= Occupy Rose Parade =

Occupy Movement demonstration and protest

Occupy The Rose Parade (OTRP) was a four phase Occupy demonstration and protest by approximately 10,000 Occupy Movement activists that was held on January 1 and January 2, 2012 as part of the Occupy movement at the Tournament of Roses Parade in Pasadena, California held on January 2, 2012. The main organizer of the 2012 OTRP, Pete Thottam, is a Los Angeles based Occupy volunteer, attorney and longtime antiwar activist. Phase 1 of the demonstration was on Sunday, January 1. It was organized by a separate group from the Occupy Pasadena group protesting locally, with no affiliation or endorsement between the two although a number of members of Occupy Pasadena actively participated in and helped organize the Occupy The Rose Parade demonstration. Rose Parade and Pasadena officials authorized the Occupy the Rose Parade movement to march at the end of the parade, after all the floats have passed and the phalanx of police cars moves through, but while the crowd is still in place.

The protest's central human float action was a peaceful and nonviolent protest with no arrests. Organizers worked with the City of Pasadena, Official Tournament of Roses Parade organizers and the Pasadena Police.
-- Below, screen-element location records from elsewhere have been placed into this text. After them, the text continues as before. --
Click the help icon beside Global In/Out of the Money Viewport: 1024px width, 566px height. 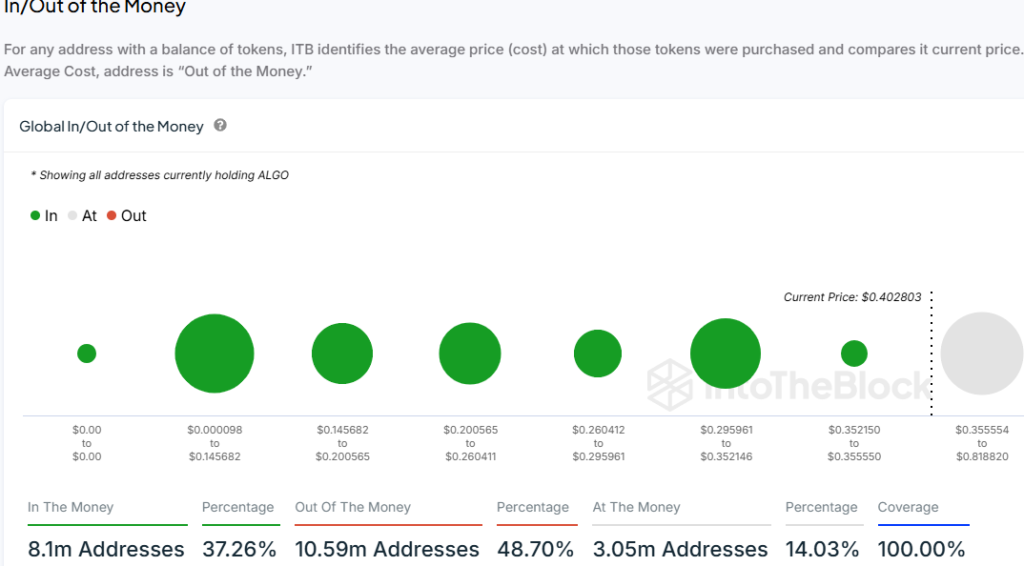click(220, 126)
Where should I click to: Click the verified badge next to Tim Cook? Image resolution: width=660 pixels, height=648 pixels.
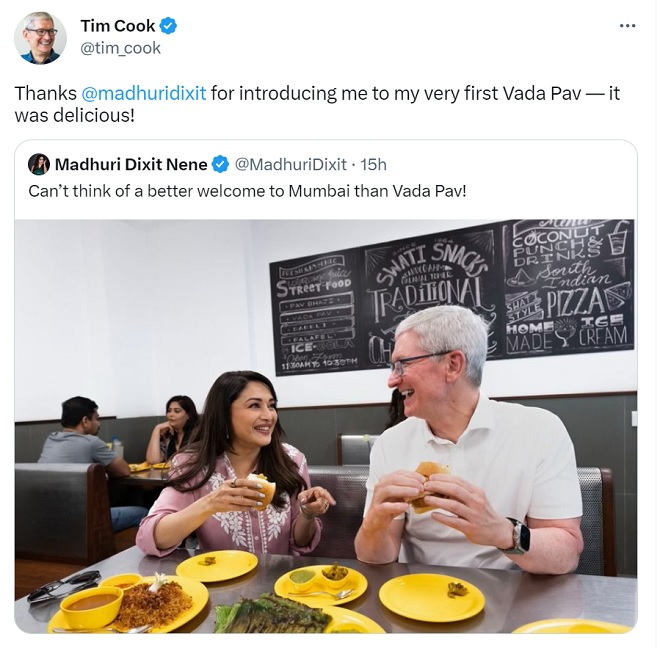tap(169, 26)
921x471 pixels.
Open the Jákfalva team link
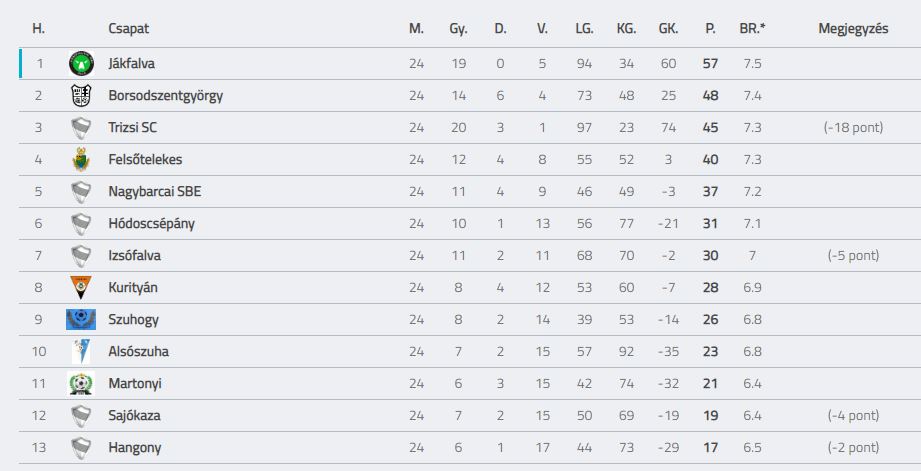click(132, 63)
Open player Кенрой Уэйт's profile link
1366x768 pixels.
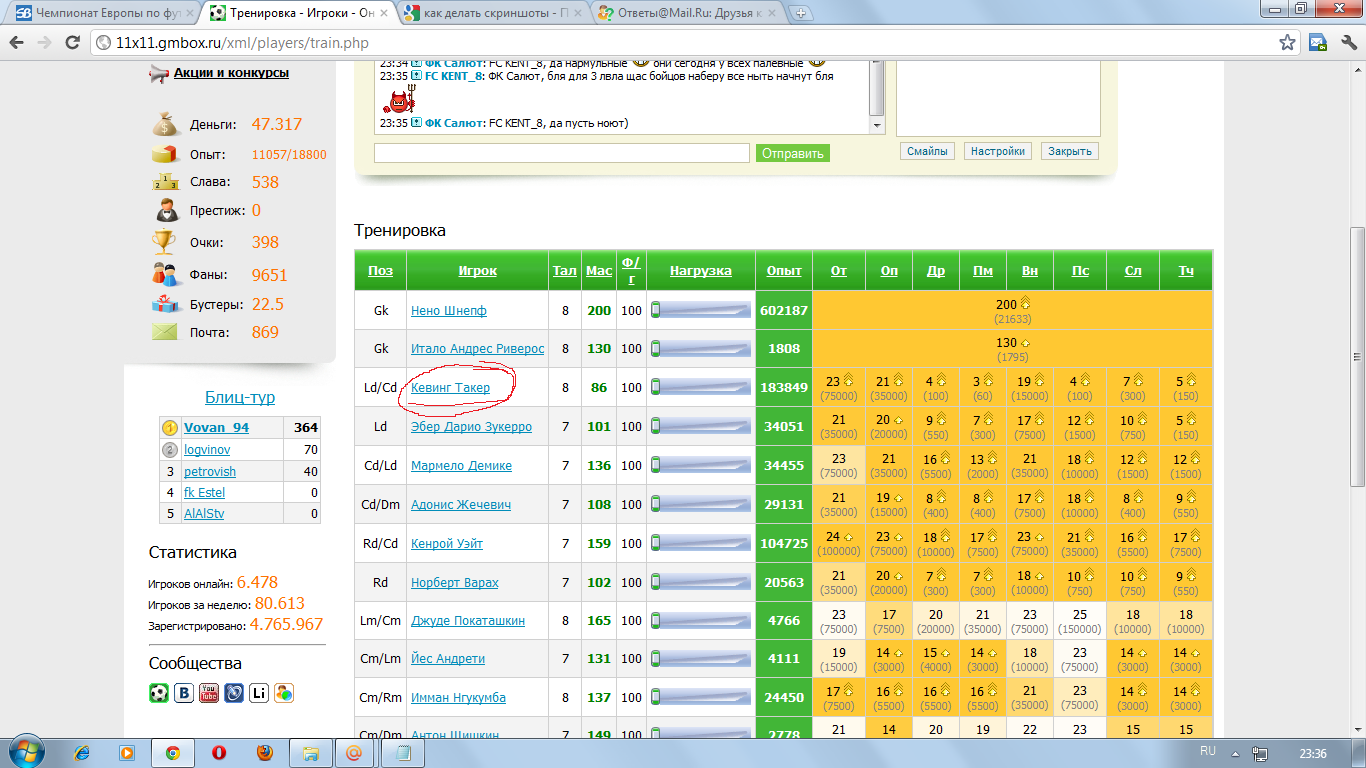click(446, 544)
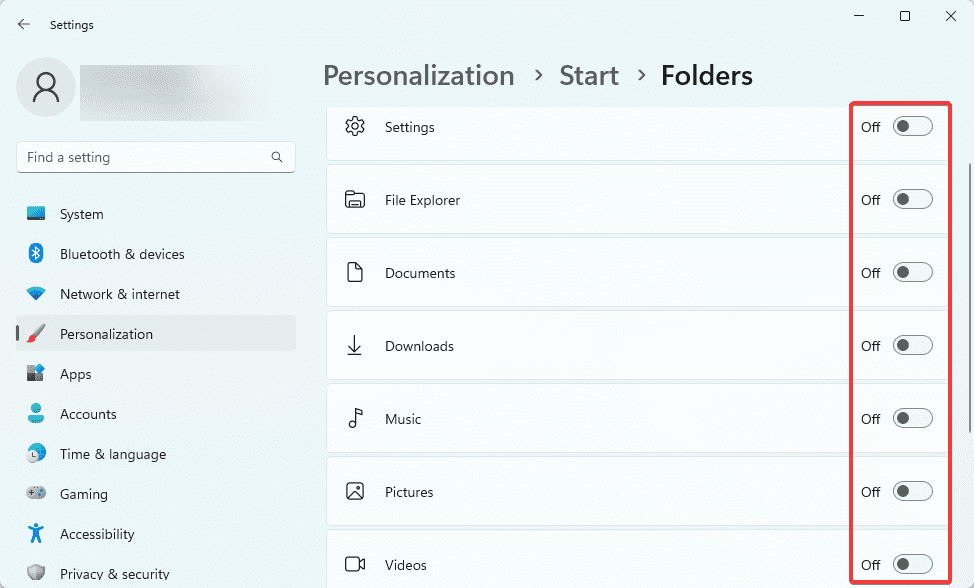Click the Settings gear icon on the Settings row
Screen dimensions: 974x588
[x=355, y=127]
The Rose Parade, in person, has an annual audience of a million people, and a worldwide television audience on multiple networks. On the day of the event, the worldwide television broadcast cut to the announcers in the booth, eliminating any coverage of the protestors. Live streaming presented the event over the internet.

==Speakers==
Among the speakers at the January 1 and January 2 protest and demonstrations included Reverend Bacon (All Saints Pasadena Church), Martin Sheen, Ed Asner, Carlos Marroquin (U.S. Foreclosure Activist), Ellen Brown (Web of Debt & Public Banking advocate), John Goodman (California Clean Money Campaign), Peter Thottam, Daniel Wayne Lee (Move To Amend Co-Chair), Marcy Winograd, Cindy Sheehan, Michelle Shocked, singer Laura Love and singer Jackson Browne, and other nationally recognized Occupy activists and their supporters from around the country. The speakers and protest action sought primarily to emphasize "Corporate Money out of Politics," "Stopping Foreclosures," and "Ending Corporate Personhood" messages of Occupy Wall Street and, more broadly, to put spotlight on what activists state is a dysfunctional U.S. system with growing economic and social justice concerns that have reached crisis proportions in the U.S.

==Announcements==
On November 11, 2011, on their website the organizers stated "...we will in no way obstruct the path of the Rose Parade. This will be a peaceful and non-violent but spectacular protest of Occupiers everywhere calling for campaign finance reform and broader systemic reforms."

That same day, conservative website Breitbart.tv reported that Occupy Rose Parade intended to disrupt the Rose Parade.